• [Task]
Return the lines beginning at the one that contains "At what coordinates should I click to accomplish: Click" and running to the end of the records, exactly and with nothing else. Omit pictures.

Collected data
****************************************

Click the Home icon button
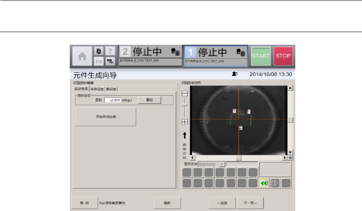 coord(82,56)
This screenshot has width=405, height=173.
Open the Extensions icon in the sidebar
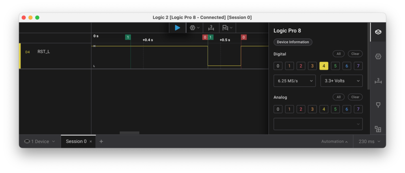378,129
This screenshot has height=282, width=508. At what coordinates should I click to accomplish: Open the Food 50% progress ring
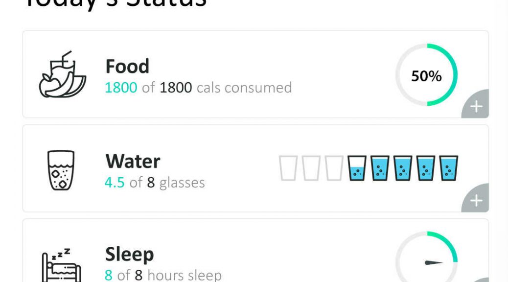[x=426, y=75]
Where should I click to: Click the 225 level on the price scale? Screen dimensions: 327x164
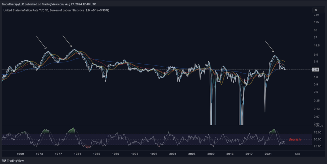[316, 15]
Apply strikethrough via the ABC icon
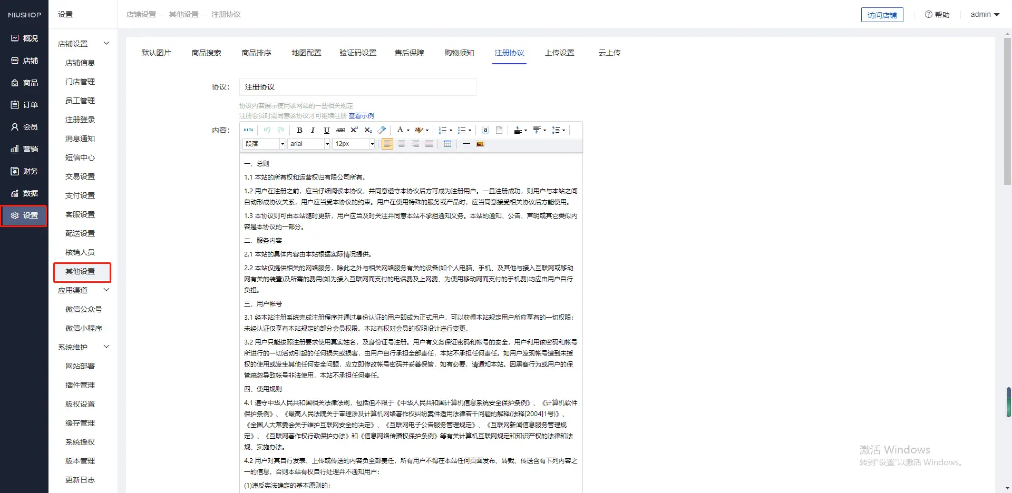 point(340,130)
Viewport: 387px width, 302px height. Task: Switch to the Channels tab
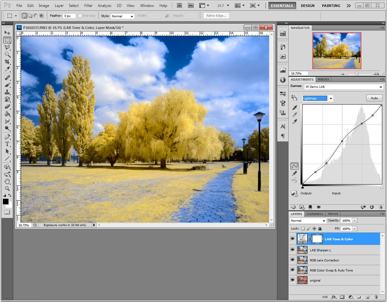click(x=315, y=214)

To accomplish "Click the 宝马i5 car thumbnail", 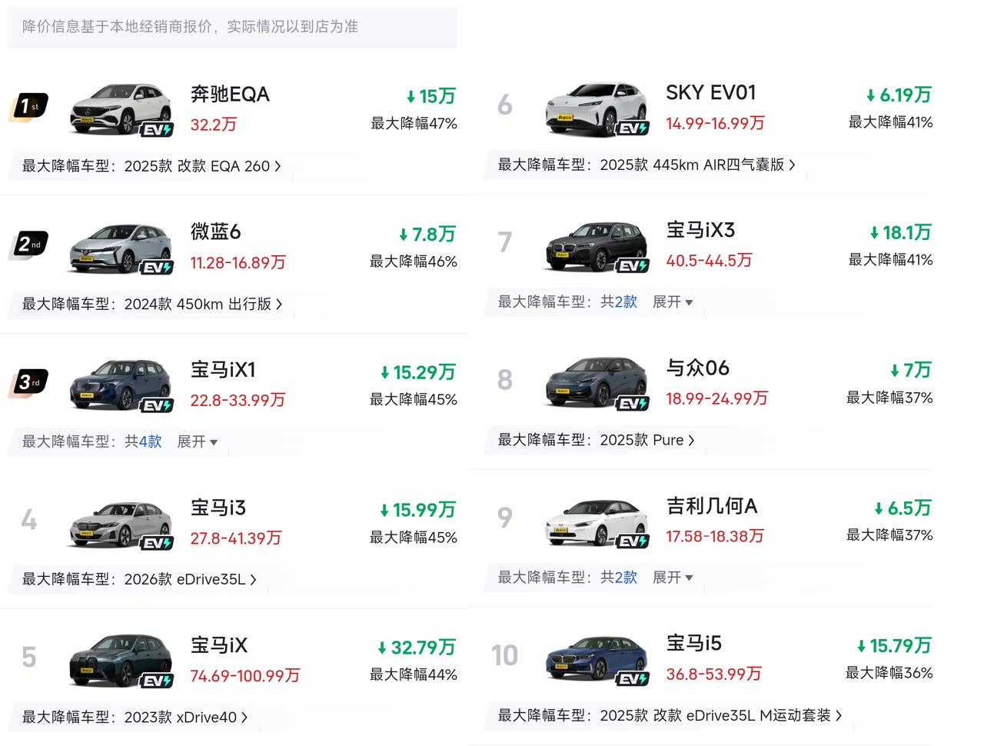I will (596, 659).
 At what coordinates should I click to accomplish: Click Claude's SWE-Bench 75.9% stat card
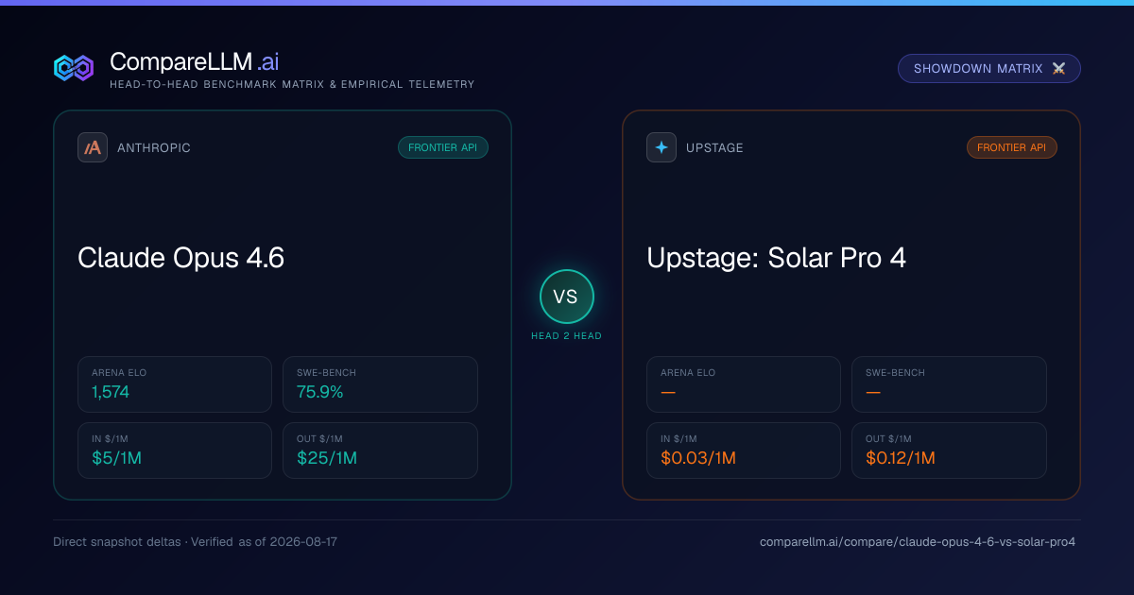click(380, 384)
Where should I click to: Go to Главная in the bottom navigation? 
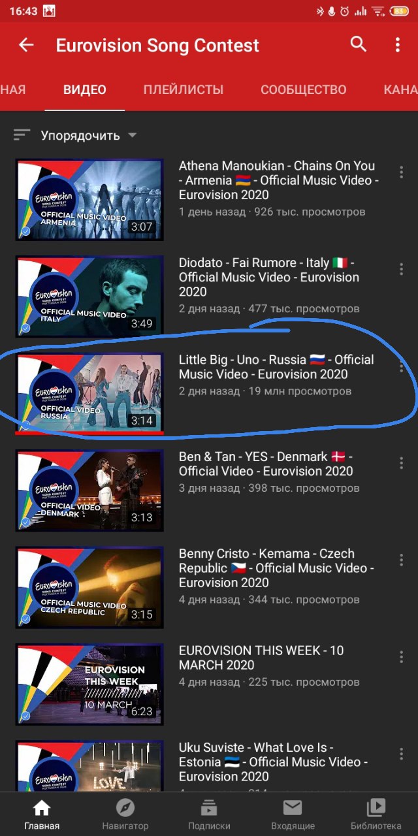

****************************************

• [Solution to this problem]
 At what coordinates should I click to accomplish: Click Claude's SWE-Bench 75.9% stat card
click(380, 384)
Where should I click to: Go to Главная in the bottom navigation? 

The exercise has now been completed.